Je t’aime et, avec toi, je m’aime. Avec toi dans ma main, il n’y a plus de peur — en fait c’est comme si la peur d’être moi, la peur de rougir parce que je suis là, parce que je dérange et la peur aussi d’être dérangée, la peur d’aller trop loin et de devoir tout réparer après: toutes ces peurs deviennent des peluches désaccordées avec toi. Je peux les manipuler sans faire semblant et me rendre compte qu’elles n’étaient qu’illusions.
Car je suis là.
En vie.
Et Confiante.
Oui, c’est surtout ça: confiante.
Et plus tu es avec moi, plus je suis confiante et plus je me rends compte que tu n’y es pour rien — que la confiance pousse en moi comme une fleur lente et irrésistible.
Une fleur rouge, car j’aime le rouge.
Et je t’aime car, car… je ne sais pas.
Je ne pourrai jamais en épuiser les raisons même si tu me donnais tous les mots, les papiers, les livres et le temps du monde.
Je te dis que je t’aime et en même temps je m’aperçois qu’en réalité je n’ai pas besoin de te le dire.
Comme je n’ai pas besoin de toi à mes côtés chaque matin.
Je veux dire: je n’attend rien de ta présence.
Car toi aussi tu fleuris sans que j’ai mon mot à dire.

je te vois sourire.
Et dans chacun de tes bonjours il y a assez de lumière pour illuminer ton cœur, le mien et tous les autres sur notre chemin.
Si aimer signifie toujours, signifie jamais, je sais qu’avec toi, que la vie ait un sens ou n’en ait pas, je m’en moque car tu es là assis sur ma paume ouverte et je suis dans la tienne.
Et si je t’aime, si je t’aime tant, c’est que je m’aime enfin, je m’aime pour tout ce que je suis, pour les croche-pattes que je me mets, pour les moments gênants que je vis encore, pour les moments où la honte est trop forte.

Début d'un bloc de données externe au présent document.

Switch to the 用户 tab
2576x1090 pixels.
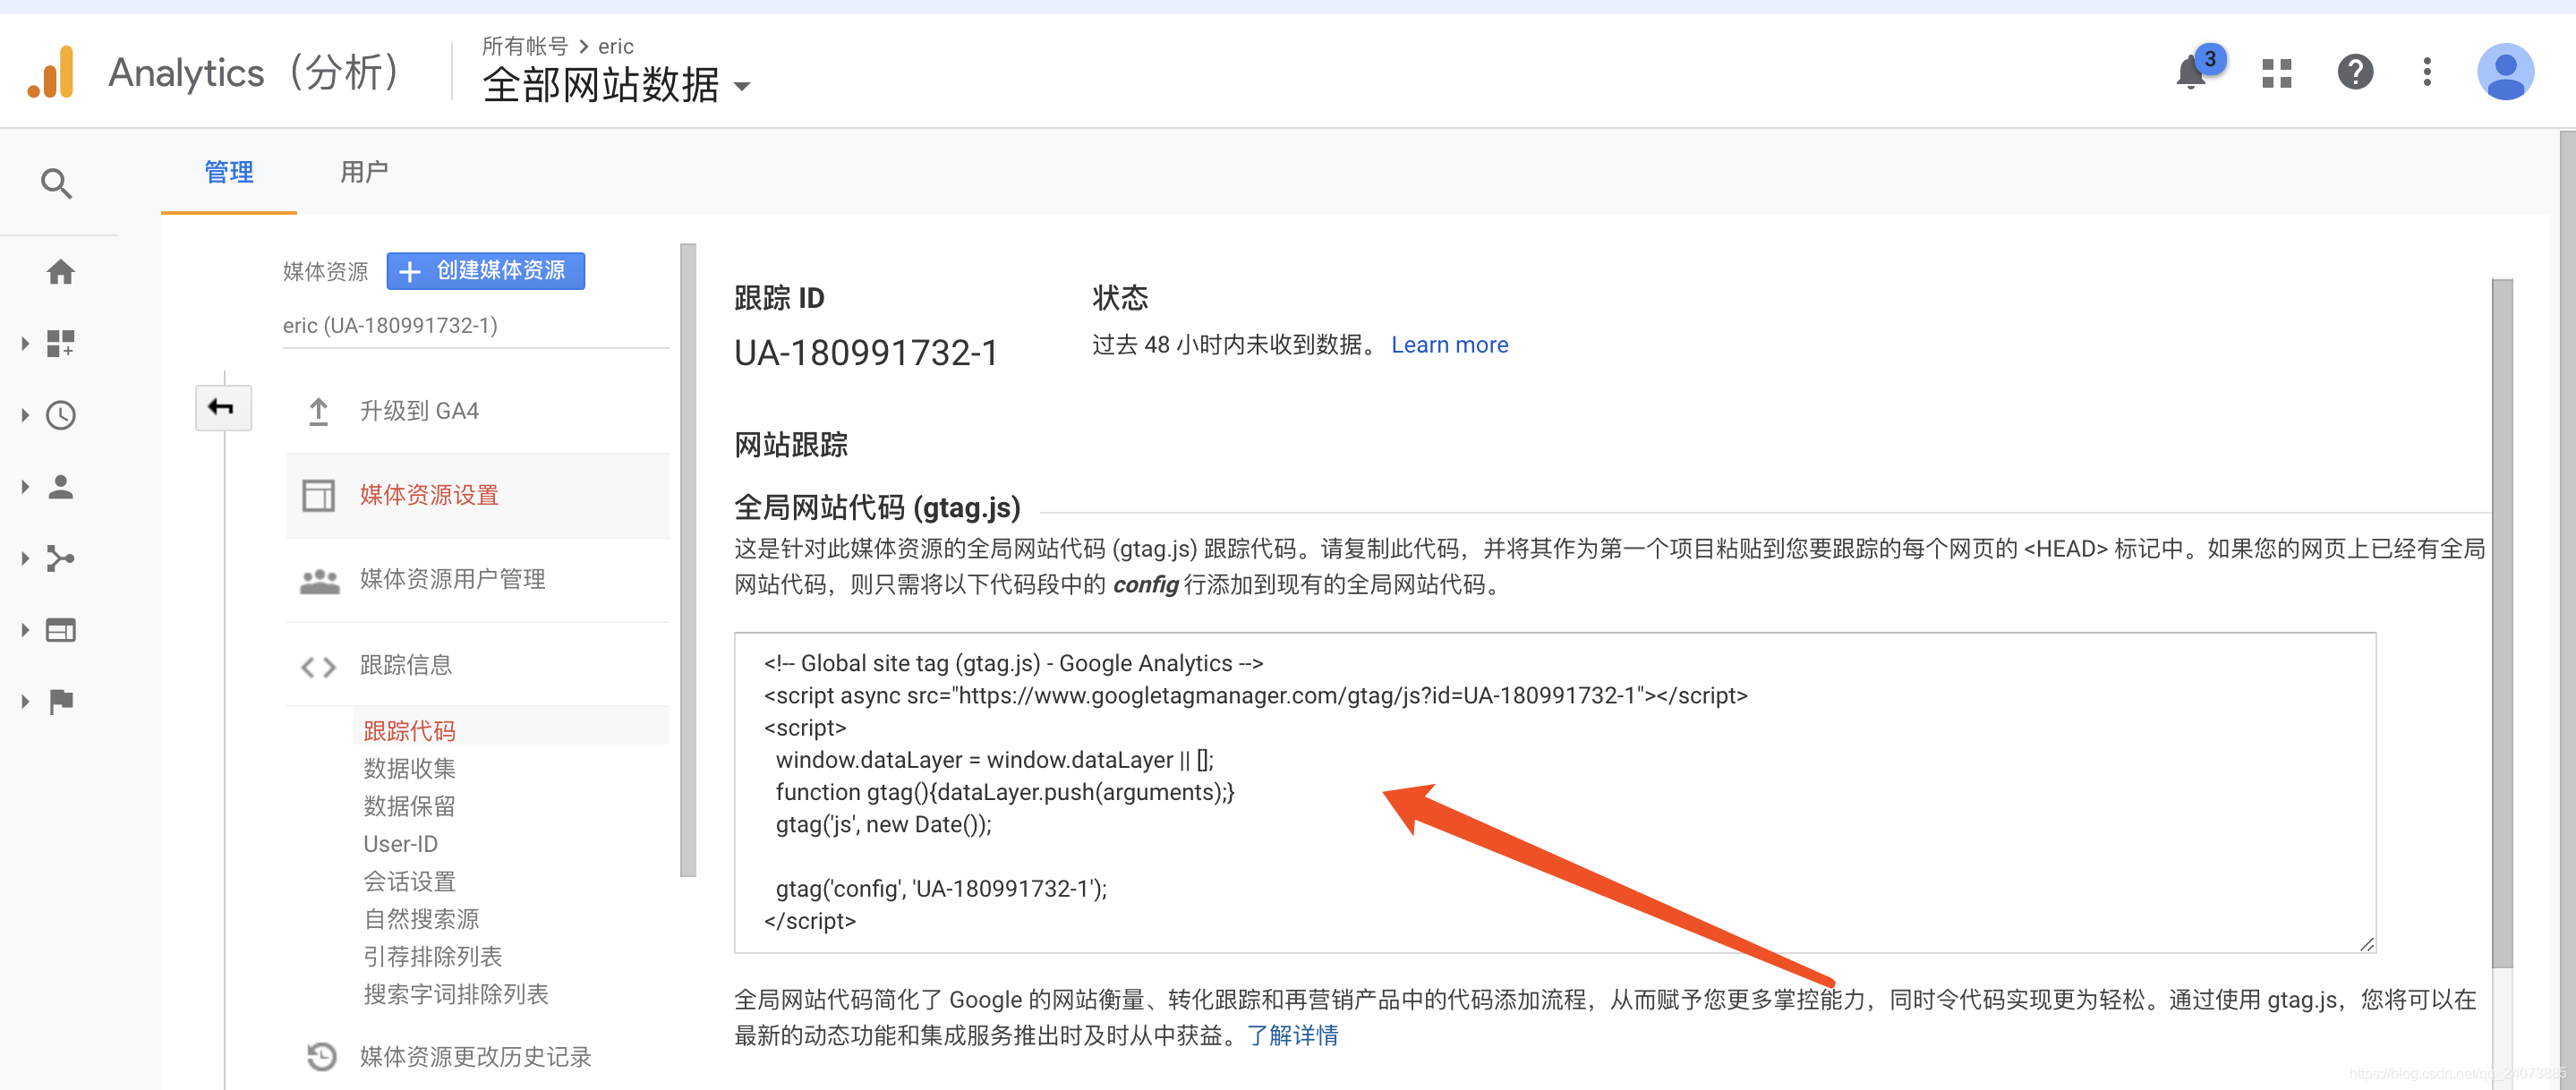(363, 172)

Alors je crie, je saute, je danse, je souris, je prends des choses qui font que je me sens mieux (pas longtemps, mais je m’en fiche) et je respire un peu.
Touts ces moments où je me suis trouvé trop lâche et où je me demandais pourquoi est ce que je vivais encore (et que je pensais ne pas en avoir le droit).
Oui, je m’aime enfin pour cela.
Et du coup, je t’aime.

Depuis que je sais que je t’aime, depuis que je m’abandonne à cela, je me moque de savoir ce qui est vrai et ce qui ne l’est pas.
Je ne crois pas que la vérité ai disparu de mon quotidien pour autant, c’est juste qu’elle est devenue plus simple.
J’ai accepté qu’elle pouvait être toute nue et sans chichis (j’aime bien ce mot: chichis), et qu’elle puisse changer du tout au tout chaque jour et que nous pouvions jouer avec toutes les formes qu’elle prend car rien n’est définitif.
Oui, je t’aime aussi pour cela: rien n’est définitif en moi, en toi, dans notre relation et je sais que tu le sais et que tu ne m’en veux pas.
Tu pourrais partir: je serai triste et furieuse et déçue aussi.
Et en même temps, je ne t’en voudrais pas. Je crois même que je serai contente, au fond.
De la tournure des choses.
Et encore: j’aime quand tu danses et que tu gardes la bouche ouverte.
Lorsque tes bras font des mouvements insensés et que tu gardes les yeux fermés car lorsque je te regarde, je comprend que c’est avec tes pieds que tu vois, avec ton cœur que tu avances.
Parfois, je te rejoins et tu m’accueilles contre ta poitrine et parfois je te laisse danser seul ou avec quelqu’un d’autre.
Je laisse la chance à cette personne d’écouter ton cœur, les battements, lorsque tu danses et que tu te noies dans la mélodie.
Et je pleure, car tu es libre ainsi, tellement libre.
Ce sont les mêmes larmes que je verse parfois sur l’oreiller le matin, ou la nuit, après l’amour.
Quand tu me dis sans raisons:
Merci.
Merci à toi d’être la.

Alors voilà ma lettre: elle est pour toi.
C’est à ton tour de m’entendre, c’est à ton tour de recevoir ma gratitude se rendre en silence jusqu’à ton cœur.
Maintenant,
Et pour tous les instants du monde

La peinture est de Georgia O’keeffe

Le titre est “Nude Series (VII)”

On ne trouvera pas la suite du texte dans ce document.